EM: add devices to Energy Model

Lukasz Luba Mon, 10 Feb 2020 00:59:30 -0800

Hi Quentin,


Thank you for the review, please find my comments below.

On 2/7/20 12:04 PM, Quentin Perret wrote:

On Thursday 06 Feb 2020 at 13:46:37 (+0000), lukasz.l...@arm.com wrote:

  2. Core APIs
@@ -70,14 +72,16 @@ CONFIG_ENERGY_MODEL must be enabled to use the EM framework.
  Drivers are expected to register performance domains into the EM framework by
  calling the following API::

- int em_register_perf_domain(cpumask_t *span, unsigned int nr_states,

-                             struct em_data_callback *cb);
+  int em_register_perf_domain(struct device *dev, unsigned int nr_states,
+               struct em_data_callback *cb, cpumask_t *cpus);

-Drivers must specify the CPUs of the performance domains using the cpumask

+Drivers must specify the device pointer of the performance domains as first


I find this sentence a little odd no?


Agree, this needs to be redefined.

  argument, and provide a callback function returning <frequency, power> tuples
-for each capacity state. The callback function provided by the driver is free
+for each performance state. The callback function provided by the driver is 
free
  to fetch data from any relevant location (DT, firmware, ...), and by any mean
-deemed necessary. See Section 3. for an example of driver implementing this
+deemed necessary. For other devices than CPUs the last argumant must be set to


s/argumant/argument


true

+NULL. Only for CPUfreq drivers it is obligatory to specify the cpumask.

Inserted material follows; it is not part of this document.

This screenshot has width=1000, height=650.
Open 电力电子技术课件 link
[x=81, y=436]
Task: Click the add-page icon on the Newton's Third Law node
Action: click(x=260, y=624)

Please note that as of today nothing mandates the caller to be a CPUFreq
driver -- it could be anything in theory. I'd say 'only for CPU devices'
instead.


Good point, I will change it into 'only for CPU devices'.


<snip>

@@ -24,51 +27,65 @@ struct em_cap_state {

/**

   * em_perf_domain - Performance domain
- * @table:             List of capacity states, in ascending order
- * @nr_cap_states:     Number of capacity states
- * @cpus:              Cpumask covering the CPUs of the domain
+ * @table:             List of performance states, in ascending order
+ * @nr_perf_states:    Number of performance states
+ * @priv:              In case of EM for CPU device it is a Cpumask
+ *                     covering the CPUs of the domain


Could you turn @priv back into 'unsigned long priv[0];' and keep the
allocation as it is today ? That is, append the cpumask to the struct.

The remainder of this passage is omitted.